Większa część pierwszej połowy nie zwiastowała dosyć wysokiego wyniku końcowego. Mecz rozpoczęliśmy bardzo typowo. Przewaga podań, posiadania piłki, a także kreowanie gry była po naszej stronie. Kilka razy efektownie wyprowadziliśmy piłkę od naszej bramki, jednak wszystko kończyło się w okolicach pola karnego przeciwniczek. Przez to nie zmuszaliśmy bramkarki Tygrysa do zwiększonego wysiłku. Rywal przyjął zupełnie inna taktykę, akcje budował chaotycznie, a uderzenia oddawał z nieprzygotowanych pozycji. Przyniosło to parę razy wymierny efekt w postaci zagrożenia naszej bramki. W 29. minucie piłkarka gospodarzy, przy biernej postawie naszych obrończyń, posłała piłkę przepięknym uderzeniem w okienko bramki. Po straconym golu nie daliśmy sobie czasu na uspokojenie emocji i pozbieranie się. Chwilę po rozpoczęciu popełniliśmy bardzo prosty błąd przy podaniu, który zakończył się indywidualną szarżą jednej z przeciwniczek i celnym uderzeniem pod poprzeczkę. Po tych wydarzeniach ogień płonący w naszych sercach znacznie przygasł.
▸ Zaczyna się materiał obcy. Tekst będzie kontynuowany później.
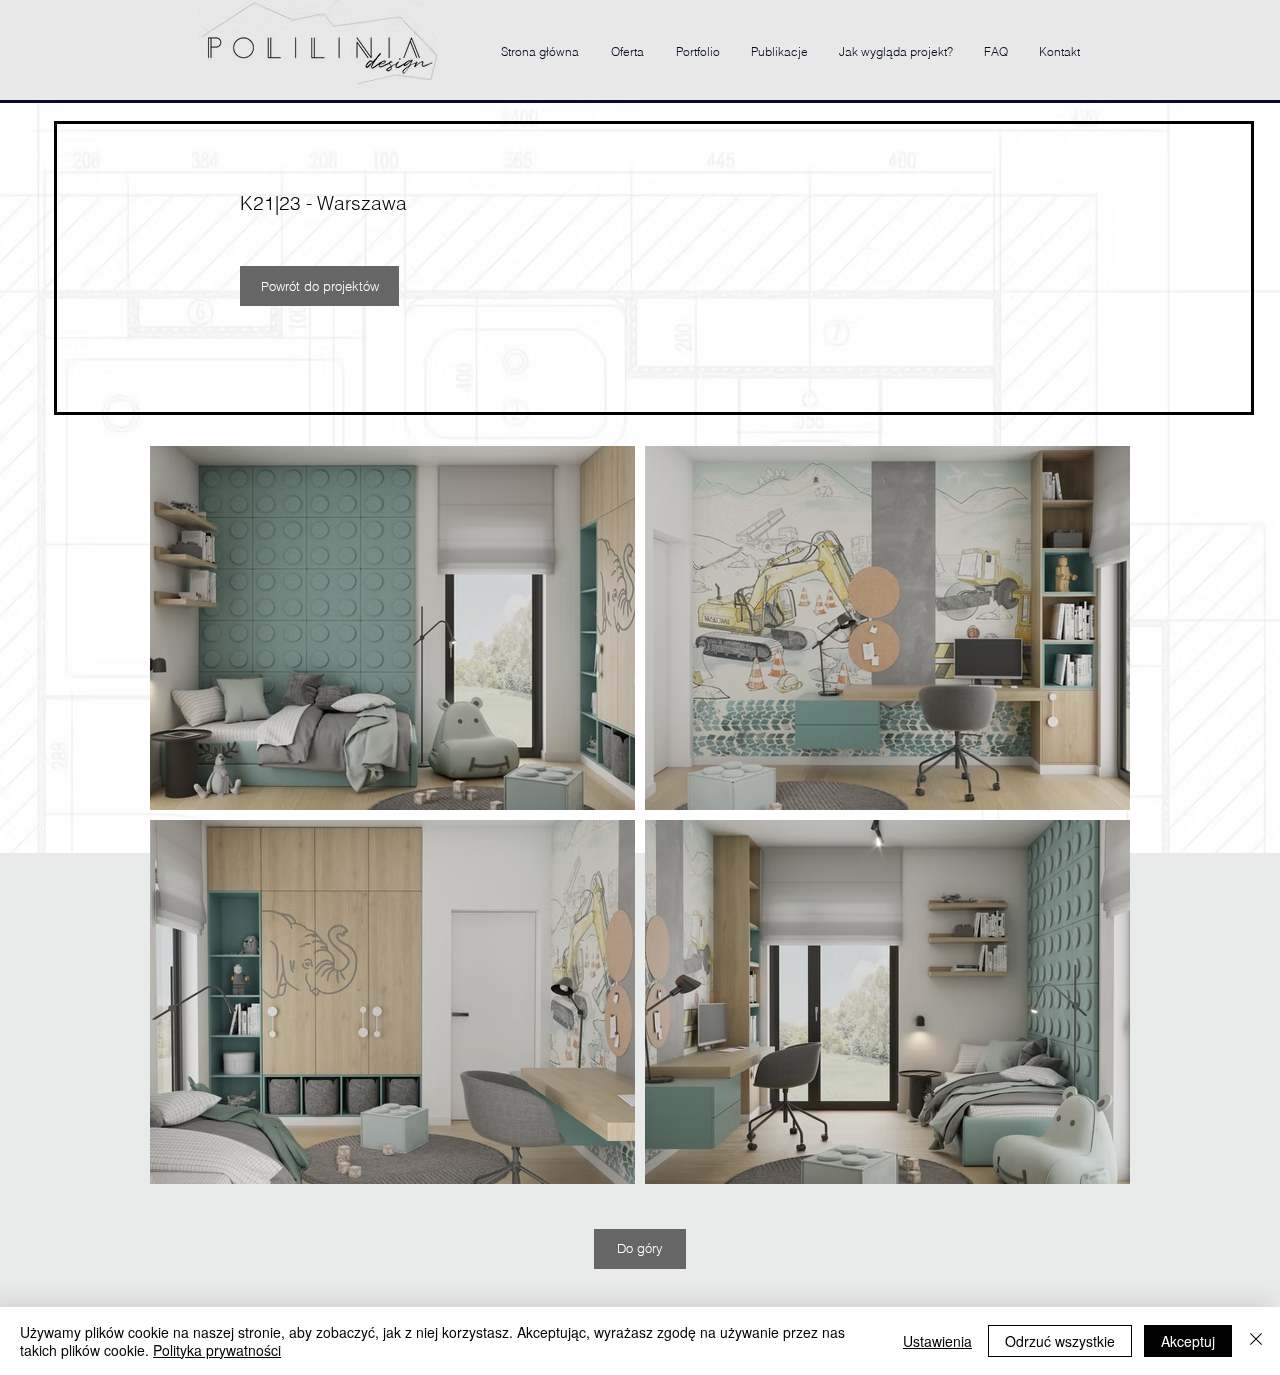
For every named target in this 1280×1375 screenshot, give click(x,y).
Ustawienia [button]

W drugiej części spotkania było nas stać jeszcze krótkie zrywy, Sfinalizowaliśmy kilka składnych akcji, jednak nie na tyle skutecznie, aby zdobyć kontaktowego gola. Narastające zmęczenie, presja czasu, a także większe zaangażowanie w ofensywę spowodowały, że otworzyliśmy się zbyt mocno, co skrzętnie wykorzystały przeciwniczki. 11 minut przed końcem meczu straciliśmy trzecią bramkę i stało się jasne, że z Huty Mińskiej wrócimy bez punktów.
GKS Tygrys Huta Mińska - KS Królewscy Płock 3:0 (2:0)
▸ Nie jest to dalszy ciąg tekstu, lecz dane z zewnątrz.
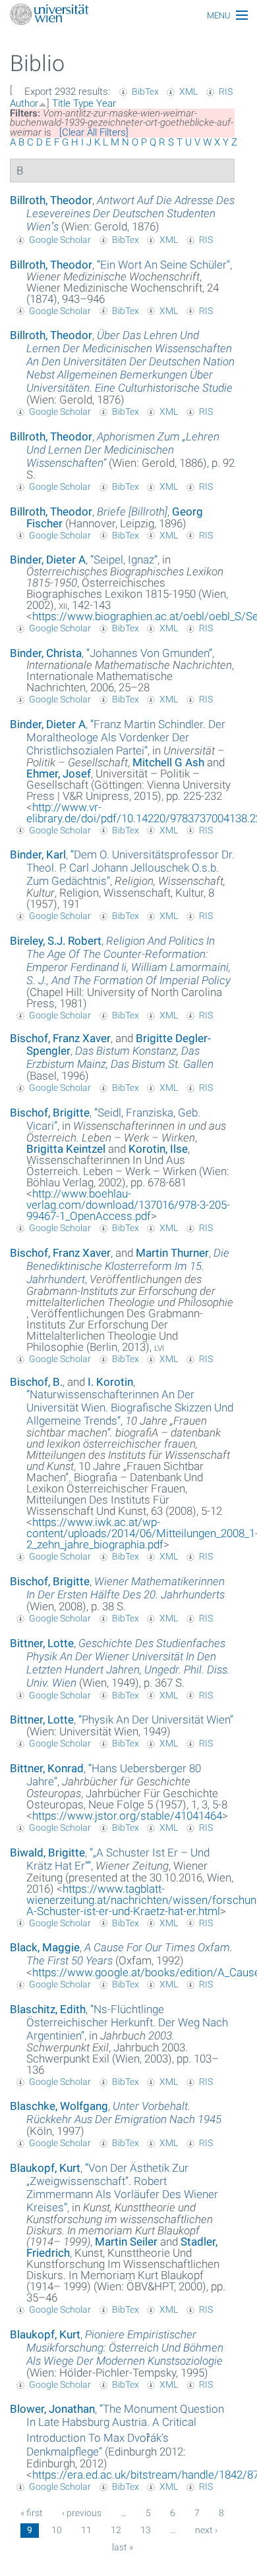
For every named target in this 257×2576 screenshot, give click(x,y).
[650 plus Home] (128, 15)
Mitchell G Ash (168, 762)
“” (163, 264)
KS Królewscy Płock: Marta Hućko, Julia Korga (33. Aleksandra Synowiec, 65. Oliwia Kasiura), Daria Przybysz (63. Wiktoria Zielińska), Anna Wojtkowska, Kinga Sławińska, Klaudia Łyzińska, Daria Kusa, Klaudia Stradomka, Julia Mikołajewska, Natalia Romanowska (45. Wiktoria Wiączek)
Adrian Piankowski (trener): Od samego początku było wiadome, że mecz nie będzie łatwy, przeciwniczki grały stanowczo i agresywnie w obronie, zostawiając nam sporo miejsca na boisku, którego jednak nie wykorzystywaliśmy. Po pierwszej straconej bramce popełniliśmy bardzo prosty błąd, który skutkował drugim golem i całkowicie nas zablokował. Drugą połowę zaczęliśmy odważniej, natomiast dalej brakowało charakteru, żeby wziąć odpowiedzialność na siebie i zaatakować, stworzyć przewagę w grze 1v1. Brakuje nam odwagi i spokojnej głowy, żeby strzelać bramki i nie popełniać tak prostych błędów. Gratuluję dziewczynom z Mińska, były w tym meczu od nas silniejsze i skuteczne. My natomiast analizujemy wideo i dalej trenujemy, żeby nasza gra była o wiele pewniejsza niż w tym spotkaniu.